Killer is a brilliant, bite-sized piece of no-frills folk music. With a instrument list that begins and ends with voice and guitar (with blink-and-you’ll-miss-it appearances from pedal steel and banjo), it would be easy to assume this EP to be a sparse one. It would also be incorrect. Bridgers fills the record’s soundstage with her warm, inviting guitar work and stellar voice, never allowing the cavernous reverb to overpower her. Much of the richness is owed also to the clever orchestration of the limited forces. She keeps the guitar, for the most part, in its higher, treble-heavy registers. The resulting brightness acts as a foil for the darkness of Bridgers’ tone in her lower melodies and compliments her brilliance as she reaches into higher passages. Bridgers herself hits the vocal sweet spot. It’s a beautiful instrument that she manages to stonewash with just the right amount of grit, especially when her lyrics call for that little bit of dirt.

Each of the three songs — economically titled “Killer,” “Georgia,” and “Steamroller” — possess strong ties to the folk and singer/songwriter traditions. Bridgers’ impeccable performance, nuanced lyrics, and slight deviations from the norm make sure she’s always on the right side of the razor thin line between tried-and-true and tired. I’ll highlight “Steamroller” in particular, if only because it begins as one kind of song then effortlessly pivots its tone and tenor to a completely new place. It begins as a moribund lament: “[sadness] hits me like a sickness/Or a steamroller/Makes me want to lay down/And get run over.” The next line, “But then I see you/Always smiling/Makes me want to touch you/Keep from dying” reveals it to be something more akin to a love song. It’s an ode to someone who allows Bridgers to find her way out of those dark moments — a wonderful, unexpected turn from a potentially morose ballad to the lone moment of joy on the EP.

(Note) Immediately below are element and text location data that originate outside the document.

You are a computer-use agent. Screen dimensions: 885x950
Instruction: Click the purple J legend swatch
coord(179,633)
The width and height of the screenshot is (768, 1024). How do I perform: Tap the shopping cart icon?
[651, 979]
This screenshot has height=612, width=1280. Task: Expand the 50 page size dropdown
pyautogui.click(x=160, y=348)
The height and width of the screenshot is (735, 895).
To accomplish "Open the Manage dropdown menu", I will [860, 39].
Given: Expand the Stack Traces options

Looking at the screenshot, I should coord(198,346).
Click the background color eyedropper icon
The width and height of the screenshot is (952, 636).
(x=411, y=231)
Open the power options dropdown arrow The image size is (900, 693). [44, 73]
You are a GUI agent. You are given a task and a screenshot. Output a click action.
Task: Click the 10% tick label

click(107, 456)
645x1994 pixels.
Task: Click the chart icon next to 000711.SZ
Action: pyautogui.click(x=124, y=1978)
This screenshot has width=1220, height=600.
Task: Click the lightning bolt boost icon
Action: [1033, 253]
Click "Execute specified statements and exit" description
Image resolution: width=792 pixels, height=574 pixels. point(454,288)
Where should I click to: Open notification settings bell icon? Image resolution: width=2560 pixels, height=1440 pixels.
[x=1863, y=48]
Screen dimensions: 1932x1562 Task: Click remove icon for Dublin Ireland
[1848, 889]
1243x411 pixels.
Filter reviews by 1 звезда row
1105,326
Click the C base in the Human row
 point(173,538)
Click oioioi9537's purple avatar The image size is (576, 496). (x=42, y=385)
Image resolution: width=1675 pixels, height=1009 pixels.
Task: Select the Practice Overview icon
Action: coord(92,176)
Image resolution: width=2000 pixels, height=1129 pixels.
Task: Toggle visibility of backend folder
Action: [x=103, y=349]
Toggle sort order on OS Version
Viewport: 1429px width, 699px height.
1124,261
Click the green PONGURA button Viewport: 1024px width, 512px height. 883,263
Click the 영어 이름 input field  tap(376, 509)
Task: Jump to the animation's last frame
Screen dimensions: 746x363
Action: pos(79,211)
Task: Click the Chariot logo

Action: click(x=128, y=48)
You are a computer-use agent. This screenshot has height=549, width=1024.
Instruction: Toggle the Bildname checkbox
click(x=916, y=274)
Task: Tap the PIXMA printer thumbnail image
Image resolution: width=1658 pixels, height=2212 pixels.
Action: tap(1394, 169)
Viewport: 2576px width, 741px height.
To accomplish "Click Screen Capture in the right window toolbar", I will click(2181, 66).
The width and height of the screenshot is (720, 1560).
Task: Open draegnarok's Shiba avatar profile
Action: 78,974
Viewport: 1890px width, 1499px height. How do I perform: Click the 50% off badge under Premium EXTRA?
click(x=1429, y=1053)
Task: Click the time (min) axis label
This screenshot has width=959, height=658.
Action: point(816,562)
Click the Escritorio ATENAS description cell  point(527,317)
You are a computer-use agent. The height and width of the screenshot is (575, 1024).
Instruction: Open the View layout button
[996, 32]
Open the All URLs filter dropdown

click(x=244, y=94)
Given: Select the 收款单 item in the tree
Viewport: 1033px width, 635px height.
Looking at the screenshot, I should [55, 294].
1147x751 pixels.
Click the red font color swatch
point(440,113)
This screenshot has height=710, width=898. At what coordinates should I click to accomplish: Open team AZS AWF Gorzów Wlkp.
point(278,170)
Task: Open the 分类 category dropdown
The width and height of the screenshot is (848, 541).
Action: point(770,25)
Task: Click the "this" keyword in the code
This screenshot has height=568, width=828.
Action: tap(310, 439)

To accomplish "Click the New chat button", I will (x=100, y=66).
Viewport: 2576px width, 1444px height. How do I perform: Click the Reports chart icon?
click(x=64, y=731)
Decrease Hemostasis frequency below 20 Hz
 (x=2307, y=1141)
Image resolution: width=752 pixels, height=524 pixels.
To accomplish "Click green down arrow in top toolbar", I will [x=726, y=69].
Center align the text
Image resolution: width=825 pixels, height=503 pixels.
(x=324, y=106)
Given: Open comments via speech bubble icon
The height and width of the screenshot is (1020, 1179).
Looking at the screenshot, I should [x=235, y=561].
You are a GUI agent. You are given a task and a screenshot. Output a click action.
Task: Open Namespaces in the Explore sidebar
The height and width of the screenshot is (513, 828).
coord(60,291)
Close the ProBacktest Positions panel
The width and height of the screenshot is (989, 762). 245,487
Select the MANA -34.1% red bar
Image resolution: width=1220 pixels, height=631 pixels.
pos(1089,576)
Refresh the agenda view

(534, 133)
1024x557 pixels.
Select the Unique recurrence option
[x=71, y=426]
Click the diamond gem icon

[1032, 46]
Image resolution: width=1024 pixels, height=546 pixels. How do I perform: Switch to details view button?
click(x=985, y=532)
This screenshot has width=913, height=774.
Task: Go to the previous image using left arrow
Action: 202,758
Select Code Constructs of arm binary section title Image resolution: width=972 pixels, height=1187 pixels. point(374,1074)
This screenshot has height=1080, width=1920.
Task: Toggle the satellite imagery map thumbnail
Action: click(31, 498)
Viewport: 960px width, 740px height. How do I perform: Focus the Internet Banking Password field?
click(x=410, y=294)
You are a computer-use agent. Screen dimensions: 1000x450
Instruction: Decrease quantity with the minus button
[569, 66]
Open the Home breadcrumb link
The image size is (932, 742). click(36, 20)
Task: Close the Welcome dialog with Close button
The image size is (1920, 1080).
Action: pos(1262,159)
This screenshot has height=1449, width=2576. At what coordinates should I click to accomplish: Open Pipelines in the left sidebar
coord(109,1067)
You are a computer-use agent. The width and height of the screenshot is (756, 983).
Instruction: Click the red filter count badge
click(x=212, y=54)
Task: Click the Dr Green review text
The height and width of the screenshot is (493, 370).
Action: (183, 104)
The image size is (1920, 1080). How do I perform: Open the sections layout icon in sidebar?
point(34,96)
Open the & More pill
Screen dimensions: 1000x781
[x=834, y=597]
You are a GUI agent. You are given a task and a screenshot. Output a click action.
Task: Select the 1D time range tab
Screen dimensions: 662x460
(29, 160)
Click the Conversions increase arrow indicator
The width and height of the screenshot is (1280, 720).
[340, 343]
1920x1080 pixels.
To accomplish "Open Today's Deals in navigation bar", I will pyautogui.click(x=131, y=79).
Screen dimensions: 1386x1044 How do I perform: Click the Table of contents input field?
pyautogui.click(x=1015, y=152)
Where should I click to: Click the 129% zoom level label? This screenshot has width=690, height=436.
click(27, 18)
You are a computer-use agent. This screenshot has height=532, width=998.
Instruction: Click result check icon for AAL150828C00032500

As I listened to Killer I kept wishing there was more of it. Bridgers’ music is not necessarily groundbreaking, but it’s so impressive in its craft and irresistible in its honesty. Each of the three songs is a masterclass in folk songwriting with the emotional weight behind it to move beyond mere exercise. They remind me of Noah Gundersen, whose stripped down material is equally stunning in its simple perfection. As an EP, Killer does its job perfectly; it’s a musical amuse bouchedesigned to excite listeners in the spaces between LP releases — or, in this case, before a debut album. I’ll conclude by saying this: if your only complaint about a record is that there isn’t more of it, you’ve probably got something pretty special on your hands.

I hope we’ll get to hear more from Phoebe Bridgers sooner rather than later.